Segment Start: EXERCISE MATERIALS

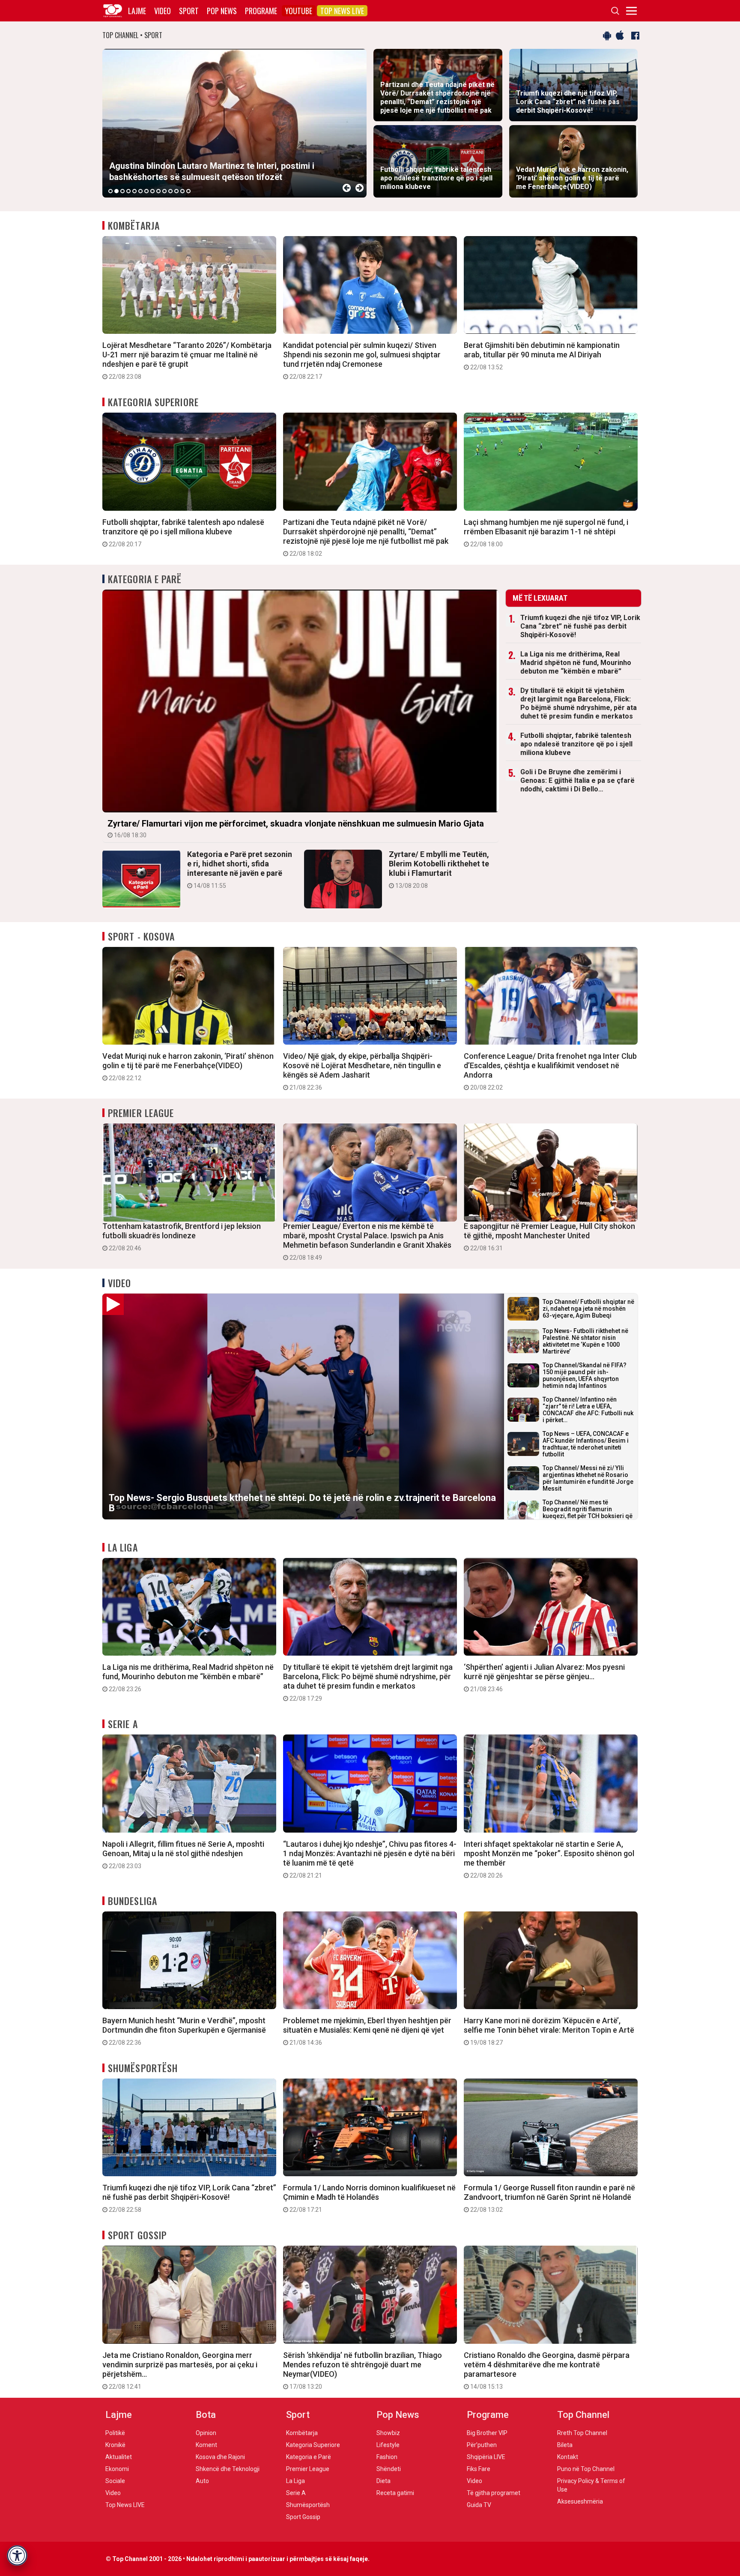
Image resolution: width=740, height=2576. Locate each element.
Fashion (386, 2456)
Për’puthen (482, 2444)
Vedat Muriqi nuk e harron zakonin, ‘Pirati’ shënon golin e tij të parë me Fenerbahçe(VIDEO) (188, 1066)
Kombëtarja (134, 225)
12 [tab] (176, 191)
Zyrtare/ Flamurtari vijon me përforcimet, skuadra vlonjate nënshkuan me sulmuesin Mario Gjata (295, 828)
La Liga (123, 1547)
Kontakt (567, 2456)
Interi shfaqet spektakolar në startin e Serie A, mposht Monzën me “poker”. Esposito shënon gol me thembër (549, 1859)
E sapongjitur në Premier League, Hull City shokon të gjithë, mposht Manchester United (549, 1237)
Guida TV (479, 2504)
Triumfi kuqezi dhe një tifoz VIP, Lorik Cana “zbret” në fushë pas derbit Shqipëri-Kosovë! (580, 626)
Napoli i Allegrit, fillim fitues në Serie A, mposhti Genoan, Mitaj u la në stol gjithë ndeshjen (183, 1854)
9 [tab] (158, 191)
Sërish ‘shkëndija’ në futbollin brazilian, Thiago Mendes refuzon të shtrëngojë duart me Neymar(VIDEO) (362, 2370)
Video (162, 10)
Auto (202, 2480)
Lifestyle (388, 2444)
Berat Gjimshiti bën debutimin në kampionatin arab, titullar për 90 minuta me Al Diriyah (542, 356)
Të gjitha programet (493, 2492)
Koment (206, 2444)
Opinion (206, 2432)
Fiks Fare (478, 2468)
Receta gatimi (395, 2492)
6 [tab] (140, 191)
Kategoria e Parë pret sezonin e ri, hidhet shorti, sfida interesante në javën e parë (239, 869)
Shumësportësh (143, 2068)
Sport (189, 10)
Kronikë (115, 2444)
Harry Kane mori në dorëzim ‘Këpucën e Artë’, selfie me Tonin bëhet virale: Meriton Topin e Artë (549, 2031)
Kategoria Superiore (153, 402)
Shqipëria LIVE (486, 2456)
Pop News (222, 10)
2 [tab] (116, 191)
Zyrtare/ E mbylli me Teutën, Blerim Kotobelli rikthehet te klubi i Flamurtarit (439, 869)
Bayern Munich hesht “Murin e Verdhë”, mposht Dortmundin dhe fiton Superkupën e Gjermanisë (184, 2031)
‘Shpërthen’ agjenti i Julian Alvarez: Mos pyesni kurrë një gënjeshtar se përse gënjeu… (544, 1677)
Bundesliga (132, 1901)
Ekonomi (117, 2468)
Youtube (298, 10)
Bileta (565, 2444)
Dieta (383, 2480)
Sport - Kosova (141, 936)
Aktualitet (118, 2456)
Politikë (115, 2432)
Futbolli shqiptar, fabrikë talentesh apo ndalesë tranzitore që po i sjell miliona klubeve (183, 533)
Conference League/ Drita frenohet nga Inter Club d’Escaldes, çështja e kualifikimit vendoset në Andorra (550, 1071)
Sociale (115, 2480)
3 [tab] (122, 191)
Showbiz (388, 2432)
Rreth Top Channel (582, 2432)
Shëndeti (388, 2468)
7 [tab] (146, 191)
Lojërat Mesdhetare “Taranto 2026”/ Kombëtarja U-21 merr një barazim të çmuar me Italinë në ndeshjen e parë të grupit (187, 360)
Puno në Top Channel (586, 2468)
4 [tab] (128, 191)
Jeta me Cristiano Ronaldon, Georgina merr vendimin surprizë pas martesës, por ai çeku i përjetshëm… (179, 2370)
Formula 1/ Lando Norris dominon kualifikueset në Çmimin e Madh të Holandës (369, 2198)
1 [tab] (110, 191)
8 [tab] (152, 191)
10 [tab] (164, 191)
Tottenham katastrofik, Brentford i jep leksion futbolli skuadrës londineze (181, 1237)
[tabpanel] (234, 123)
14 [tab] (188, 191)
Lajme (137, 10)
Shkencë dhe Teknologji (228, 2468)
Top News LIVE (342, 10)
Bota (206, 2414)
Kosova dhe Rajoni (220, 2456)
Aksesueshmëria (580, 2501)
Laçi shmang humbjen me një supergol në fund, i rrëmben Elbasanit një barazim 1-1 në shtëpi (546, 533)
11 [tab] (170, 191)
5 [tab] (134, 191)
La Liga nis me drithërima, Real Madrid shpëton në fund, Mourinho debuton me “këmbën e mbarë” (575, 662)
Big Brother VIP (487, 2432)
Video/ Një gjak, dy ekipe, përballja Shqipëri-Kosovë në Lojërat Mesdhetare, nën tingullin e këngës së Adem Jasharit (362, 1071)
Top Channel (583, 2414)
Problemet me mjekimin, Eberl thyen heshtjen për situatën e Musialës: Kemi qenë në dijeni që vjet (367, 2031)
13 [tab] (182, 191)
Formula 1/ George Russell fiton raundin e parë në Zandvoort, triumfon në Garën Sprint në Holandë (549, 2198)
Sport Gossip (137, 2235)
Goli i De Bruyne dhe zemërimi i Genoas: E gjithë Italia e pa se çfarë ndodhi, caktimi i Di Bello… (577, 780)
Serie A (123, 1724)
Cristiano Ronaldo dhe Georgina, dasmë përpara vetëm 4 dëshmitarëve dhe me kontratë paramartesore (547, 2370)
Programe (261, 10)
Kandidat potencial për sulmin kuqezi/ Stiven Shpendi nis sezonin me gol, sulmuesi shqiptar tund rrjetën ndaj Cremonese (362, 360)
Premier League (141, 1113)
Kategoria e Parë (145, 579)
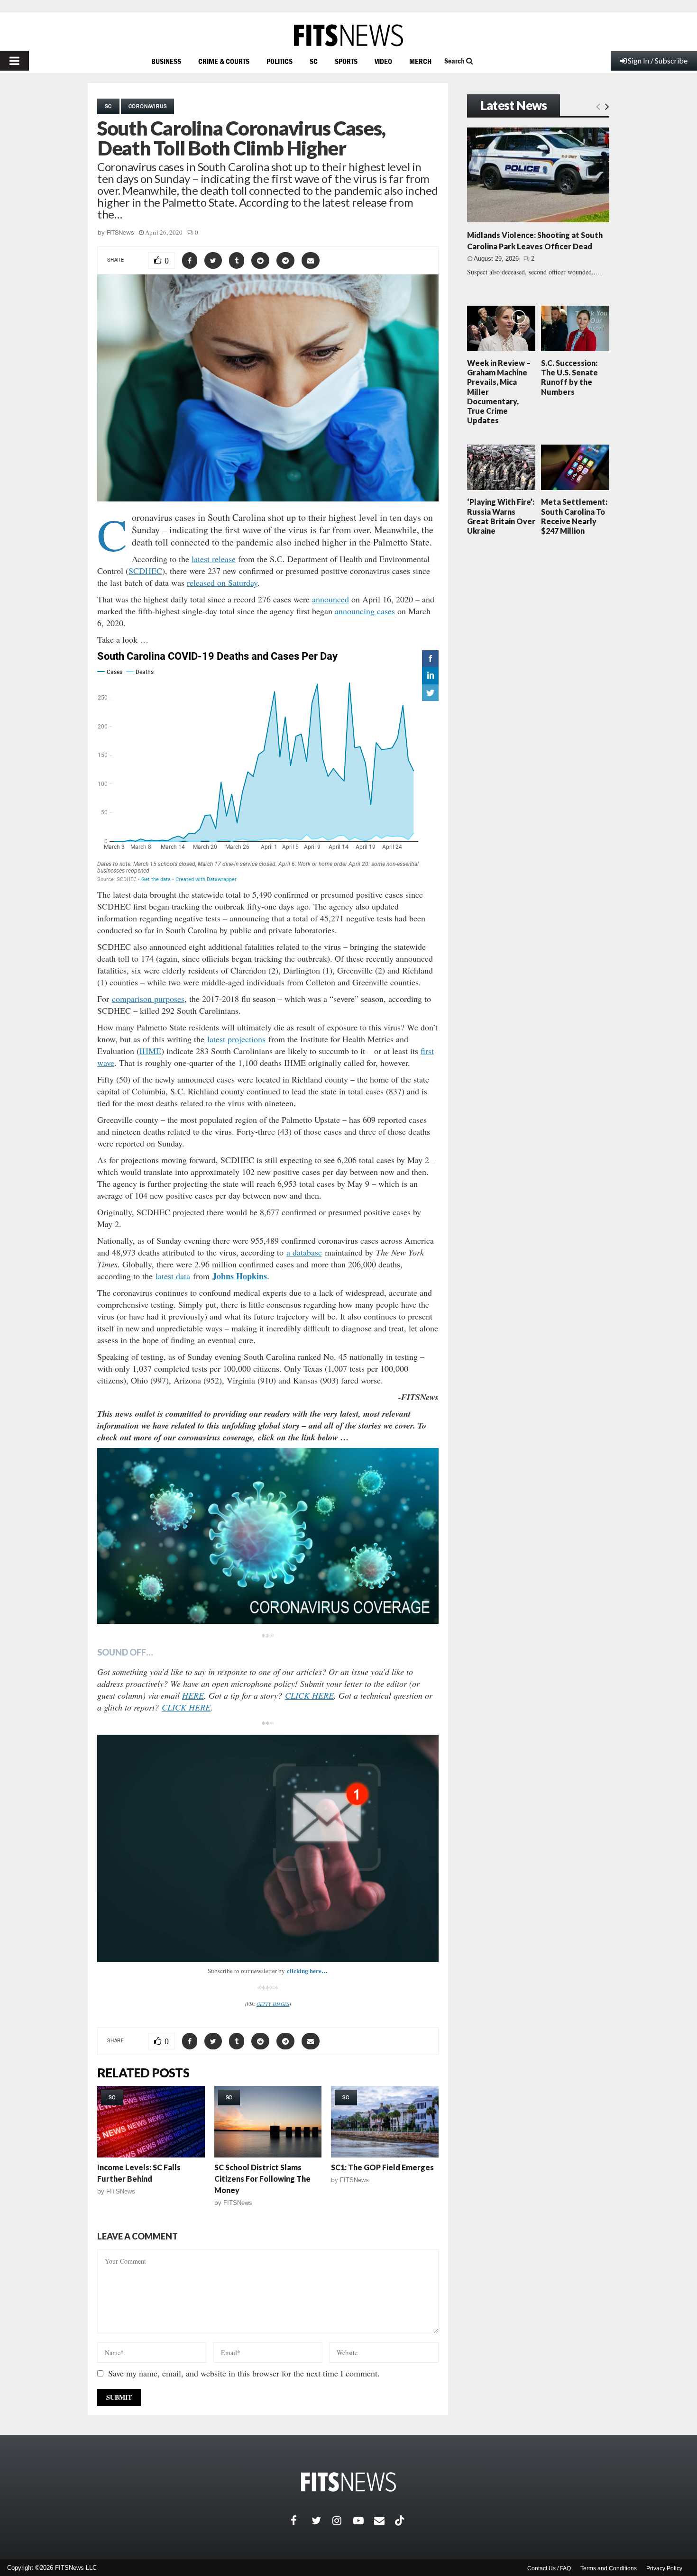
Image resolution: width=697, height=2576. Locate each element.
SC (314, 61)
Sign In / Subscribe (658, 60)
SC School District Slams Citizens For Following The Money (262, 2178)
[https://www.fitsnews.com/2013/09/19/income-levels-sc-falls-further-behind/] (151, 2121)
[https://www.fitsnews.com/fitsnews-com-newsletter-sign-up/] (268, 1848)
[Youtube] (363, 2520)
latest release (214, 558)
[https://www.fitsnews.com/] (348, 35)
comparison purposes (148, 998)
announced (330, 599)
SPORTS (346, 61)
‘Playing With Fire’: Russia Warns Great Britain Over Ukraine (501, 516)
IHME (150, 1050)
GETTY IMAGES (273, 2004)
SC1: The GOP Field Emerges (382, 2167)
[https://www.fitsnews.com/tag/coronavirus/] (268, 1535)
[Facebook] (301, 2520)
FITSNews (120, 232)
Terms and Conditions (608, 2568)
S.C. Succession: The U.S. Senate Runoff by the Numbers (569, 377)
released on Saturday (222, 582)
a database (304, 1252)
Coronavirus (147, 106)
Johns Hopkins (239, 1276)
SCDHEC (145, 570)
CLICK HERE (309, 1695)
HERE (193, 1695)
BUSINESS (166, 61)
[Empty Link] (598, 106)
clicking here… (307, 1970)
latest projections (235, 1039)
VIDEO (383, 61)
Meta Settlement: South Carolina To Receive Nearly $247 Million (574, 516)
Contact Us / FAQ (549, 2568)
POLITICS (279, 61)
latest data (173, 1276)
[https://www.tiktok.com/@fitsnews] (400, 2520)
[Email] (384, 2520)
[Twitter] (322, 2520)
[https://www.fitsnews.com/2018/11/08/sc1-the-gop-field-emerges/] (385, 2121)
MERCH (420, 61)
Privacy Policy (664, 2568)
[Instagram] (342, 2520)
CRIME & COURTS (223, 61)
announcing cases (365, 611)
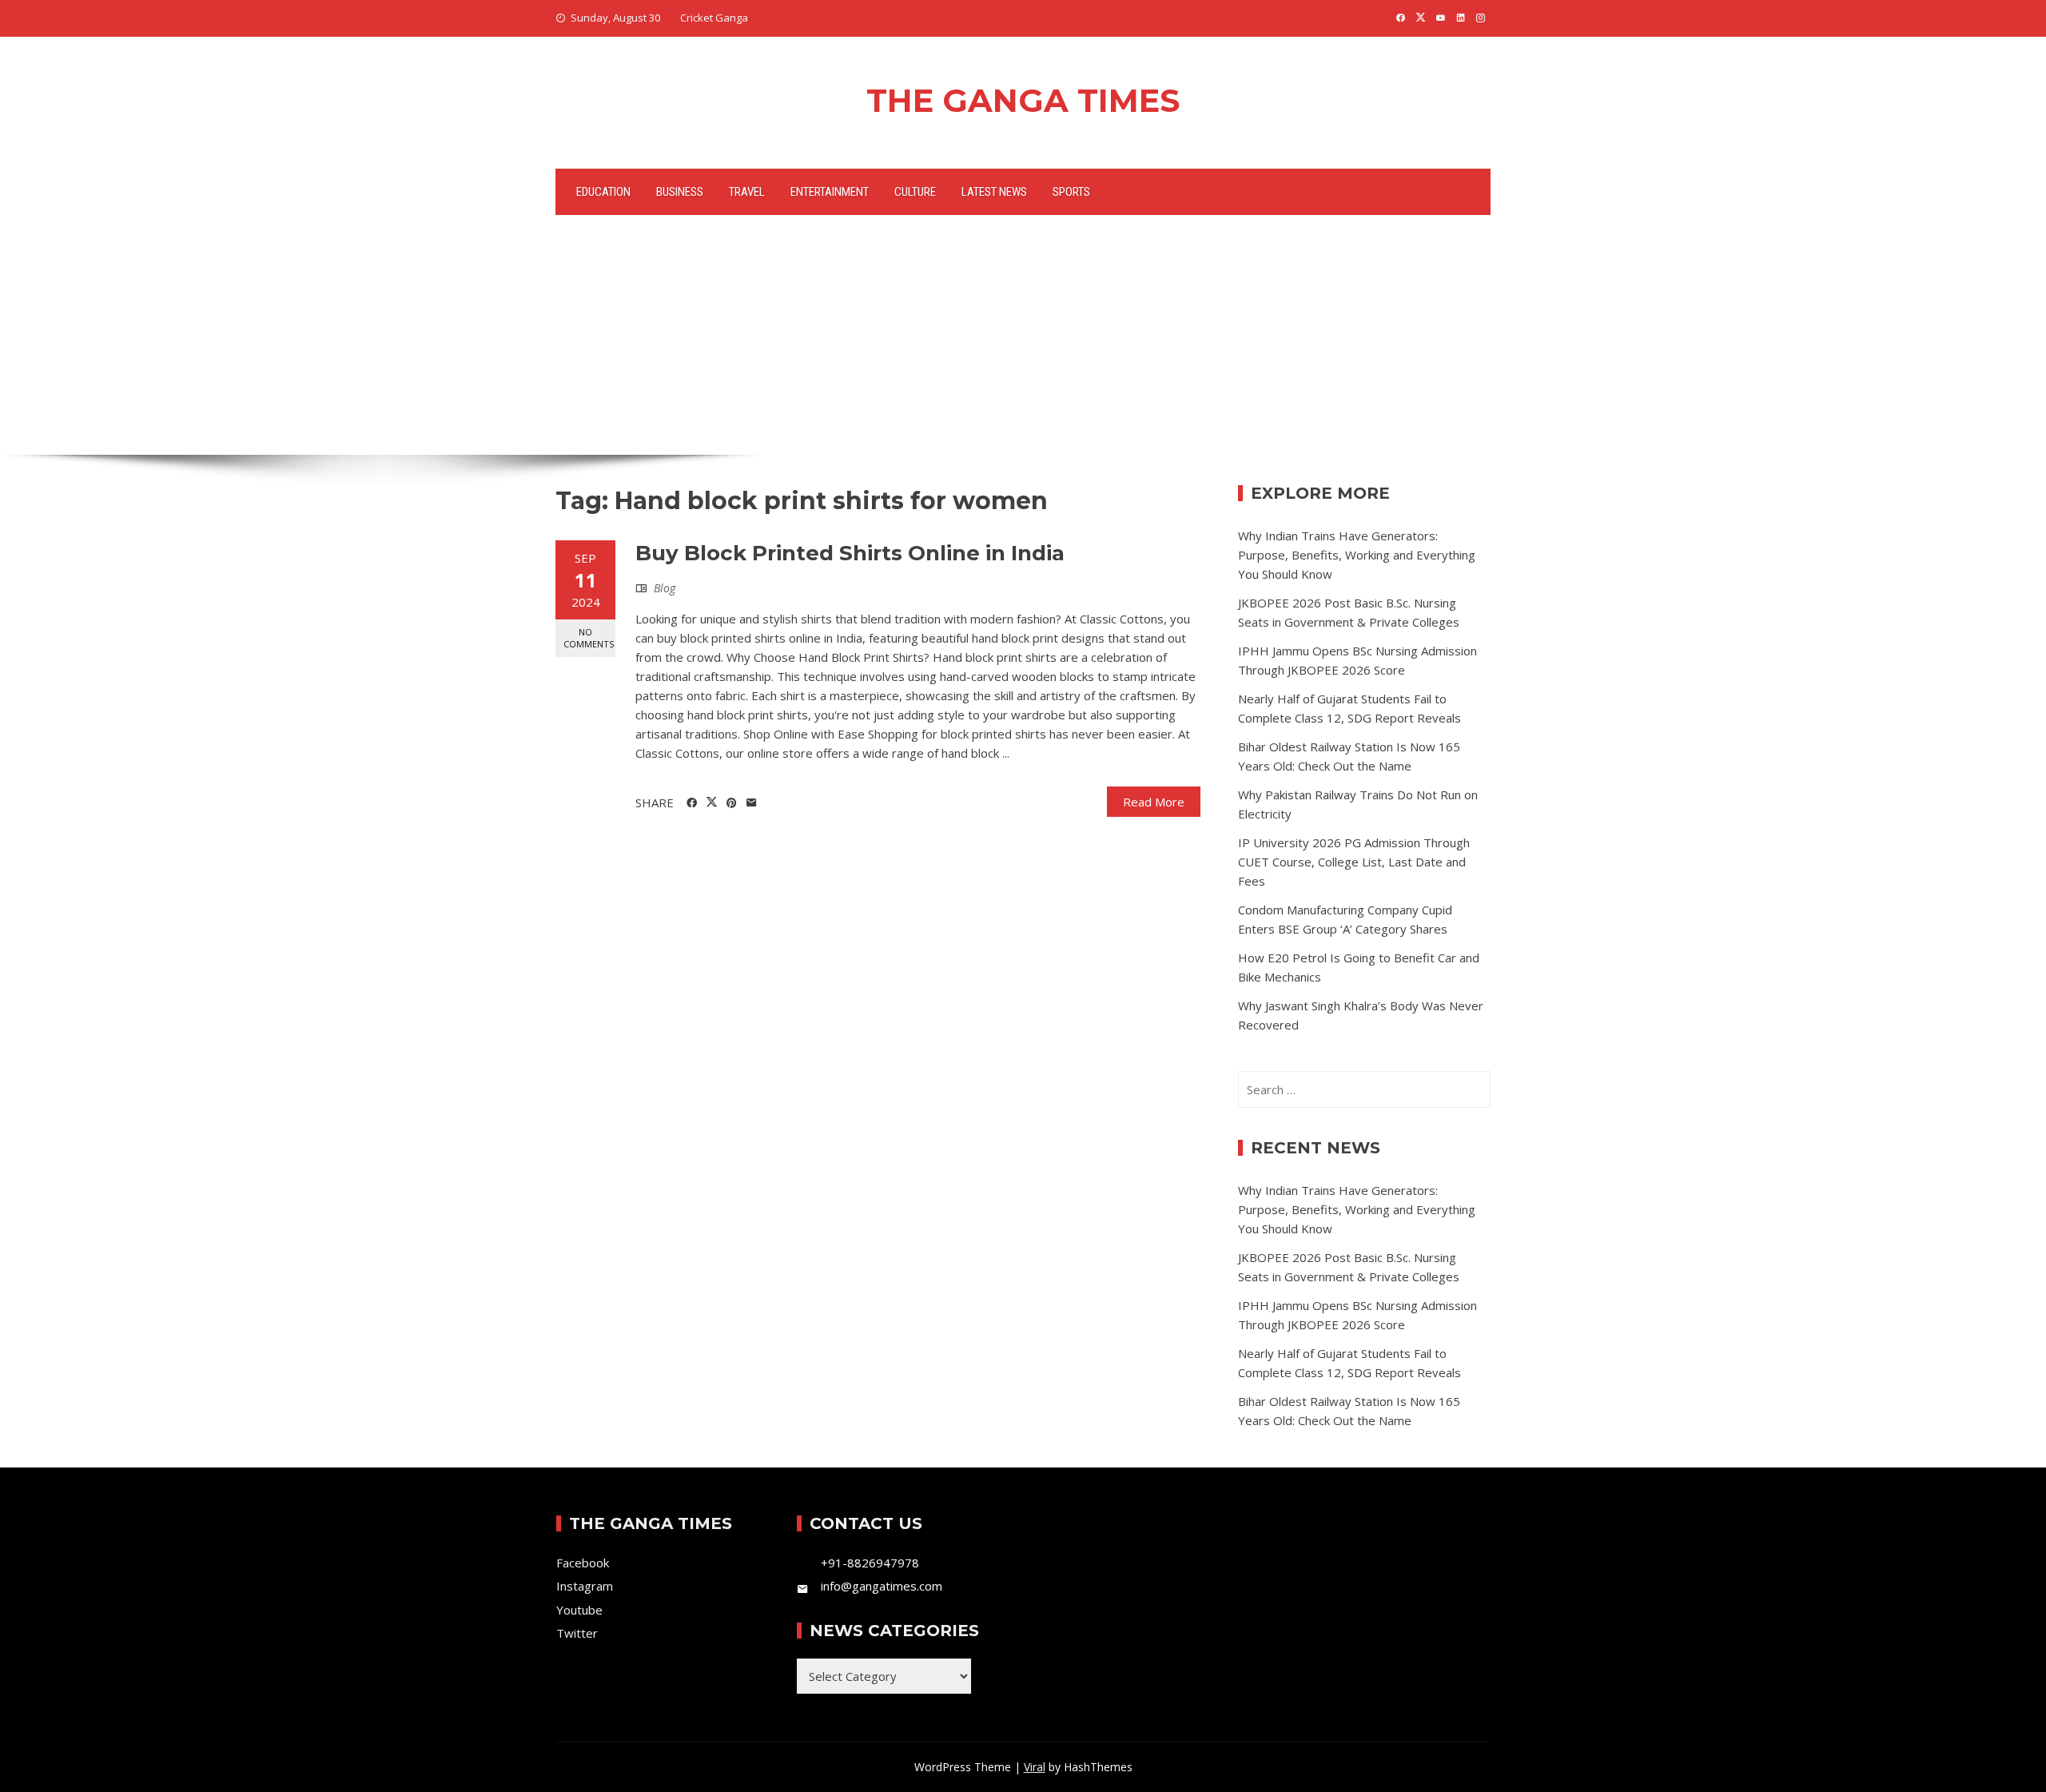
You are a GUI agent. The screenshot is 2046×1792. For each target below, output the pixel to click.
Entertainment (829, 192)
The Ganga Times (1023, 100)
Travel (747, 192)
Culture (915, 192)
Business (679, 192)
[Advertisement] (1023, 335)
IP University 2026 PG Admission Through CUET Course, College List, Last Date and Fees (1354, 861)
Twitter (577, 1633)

Segment End: EXERCISE MATERIALS

Produce a word-for-word copy of everything above from the line holding "Interi shfaqet spektakolar" down to the line holding "Politikë (115, 2432)", with both of those lines kept.

Interi shfaqet spektakolar në startin e Serie A, mposht Monzën me “poker”. Esposito shënon gol me thembër (549, 1859)
E sapongjitur në Premier League, Hull City shokon të gjithë, mposht Manchester United (549, 1237)
Guida TV (479, 2504)
Triumfi kuqezi dhe një tifoz VIP, Lorik Cana “zbret” në fushë pas derbit Shqipëri-Kosovë! (580, 626)
Napoli i Allegrit, fillim fitues në Serie A, mposhti Genoan, Mitaj u la në stol gjithë ndeshjen (183, 1854)
9 [tab] (158, 191)
Sërish ‘shkëndija’ në futbollin brazilian, Thiago Mendes refuzon të shtrëngojë duart me Neymar(VIDEO) (362, 2370)
Video (162, 10)
Auto (202, 2480)
Lifestyle (388, 2444)
Berat Gjimshiti bën debutimin në kampionatin arab, titullar për 90 minuta me Al Diriyah (542, 356)
Të gjitha programet (493, 2492)
Koment (206, 2444)
Opinion (206, 2432)
Fiks Fare (478, 2468)
Receta gatimi (395, 2492)
6 [tab] (140, 191)
Kategoria e Parë pret sezonin e ri, hidhet shorti, sfida interesante në javën e parë (239, 869)
Shumësportësh (143, 2068)
Sport (189, 10)
Kronikë (115, 2444)
Harry Kane mori në dorëzim ‘Këpucën e Artë’, selfie me Tonin bëhet virale: Meriton Topin e Artë (549, 2031)
Kategoria Superiore (153, 402)
Shqipëria LIVE (486, 2456)
Pop News (222, 10)
2 [tab] (116, 191)
Zyrtare/ E mbylli me Teutën, Blerim Kotobelli rikthehet te klubi i Flamurtarit (439, 869)
Bayern Munich hesht “Murin e Verdhë”, mposht Dortmundin dhe fiton Superkupën e Gjermanisë (184, 2031)
‘Shpërthen’ agjenti i Julian Alvarez: Mos pyesni kurrë një gënjeshtar se përse gënjeu… (544, 1677)
Bundesliga (132, 1901)
Ekonomi (117, 2468)
Youtube (298, 10)
Bileta (565, 2444)
Dieta (383, 2480)
Sport - Kosova (141, 936)
Aktualitet (118, 2456)
Politikë (115, 2432)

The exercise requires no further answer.